Tardé siete años en dejar de llorar por ella. Nunca pude volver a tener una mejor amiga. Mi corazón quedó cerrado a cualquier chica hasta que, el año pasado, llegaron Celia y Ana.

Aslan llegó a mi vida justo antes que Sandra se fuese. Fue el intento de mi madre por sacarme de la tristeza. Fue el intento más bonito. Mi escucha, mi faro de Alejandría. El motivo de mi lucha eterna.

El fin de esa historia está en este blog, al igual que mis heridas de amor.

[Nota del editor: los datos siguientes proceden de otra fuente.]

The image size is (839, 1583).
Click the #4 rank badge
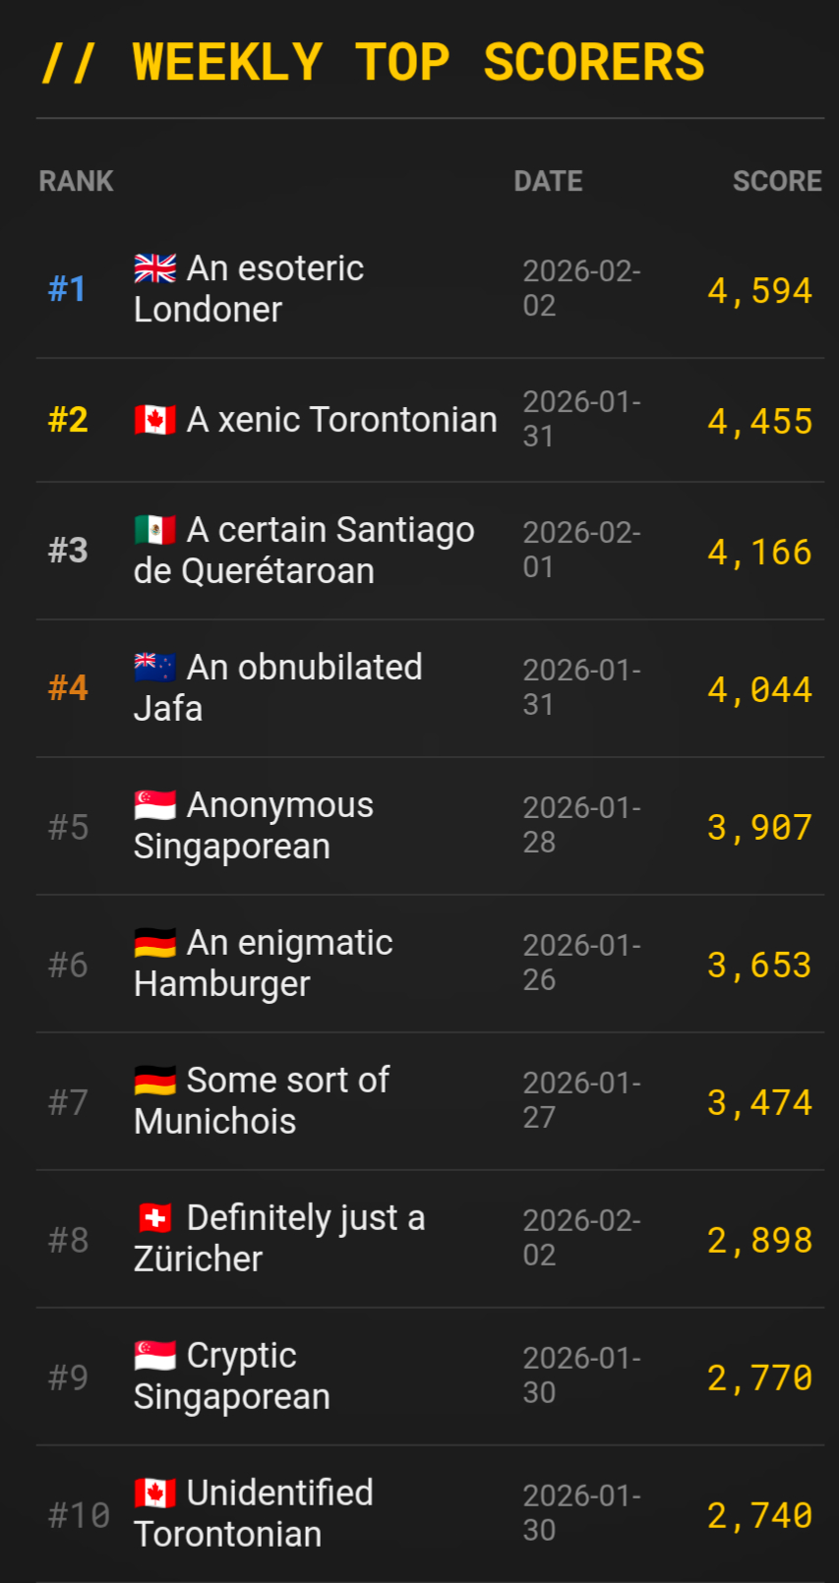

Me llamo Alicia, tengo 29 años y este año he dejado atrás casi toda mi ansiedad social. He conseguido dejar entrar, aunque poco a poco, a gente nueva que se ha convertido en un pilar. 

Mis heridas emocionales han seguido latentes, han seguido llamando al miedo, han seguido haciendo que, confiar en la gente, siempre sea un salto de fe. Aun así, no dejo de hacerlo. No voy a dejar de hacerlo. 

Esta mochila pesa, pero nunca me ha impedido amar a quienes entran, aunque se hayan terminado yendo o los haya echado. Me hace ir más lento, pero no me impide caminar.

Es una mochila que asusta, que provoca compasión, que hace que la gente cambie la manera en que me mira. Por eso me cuesta compartirla, porque yo no soy sólo mi pasado. 

Yo soy muchas otras cosas, entre ellas; mi resiliencia.